I am trying to detect for the presence of assistive technology using flash. When a Flash movie holding the actionscript below on frame 1 is loaded (and screenreader chatting to IE or Firefox over MSAA is active -- JAWS or NVDA), Accessibility.isActive() does not return "true" until the movie is focused. Well, actually not until some "event" happens. The movie will just sit there until I right-click it & show flash player's context menu... it seems only then Accessibility.isActive() returns true. Right-clicking is the only way I could get the movie to "wake up".

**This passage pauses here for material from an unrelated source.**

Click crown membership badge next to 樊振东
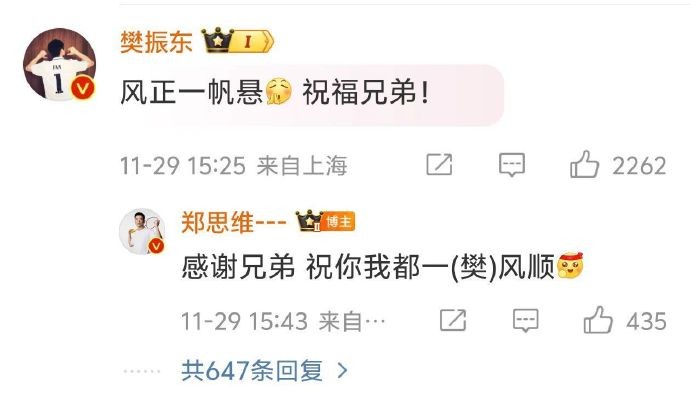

How do I get the movie to react on it's own and detect MSAA? I've tried sending focus to it with Javascript... can a fake a right-click in javascript or actionscript? Or do you know the events a right click is firing in a flash movie -- possibly I can programatically make that event happen?

My Actionscript:

var x = 0;  
//check if Microsoft Active Accessibility (MSAA) is active.  
//Setting takes 1-2 seconds to detect -- hence the setTimeout loop.  
function check508(){  
    if ( Accessibility.isActive() ) {  
       //remove this later... just visual for testing  
       logo.glogo.logotext.nextFrame();  
       //tell the page's javascript this is a 508 user  
       getURL("javascript:setAccessible();")  
    } else if (x<100) {  
       trace ("There is currently no active accessibility aid. Attempt " + x);  
       x++;  
       setTimeout(check508,200);  
    }  
}  
/*  
//FYI: only checks if browser is MSAA compliant, not that A.T. is actually running. Sigh.  
//This returns true immediately though.  
if (System.capabilities.hasAccessibility) {  
    logo.glogo.logotext.nextFrame();  
    getURL("javascript:setAccessible();")  
};  
*/  
check508();  
stop();  

My HTML:

<embed id="detector" width="220" height="100" quality="high" wmode="window" type="application/x-shockwave-flash" src="/images/detect.swf" pluginspage="http://www.adobe.com/go/getflashplayer" flashvars="">
A: 

Based on this stackoverflow answer, I found a solution:

var fl = document.getElementById("detector"); 
    if (fl) { 
        fl.focus();
    }

It had to be in pure javascript, as written above, attached to your window.load event. Trying either jQuery selectors $("#detector").focus() or omitting the if statement and just using document.getElementById("detector").focus() ...both did not work.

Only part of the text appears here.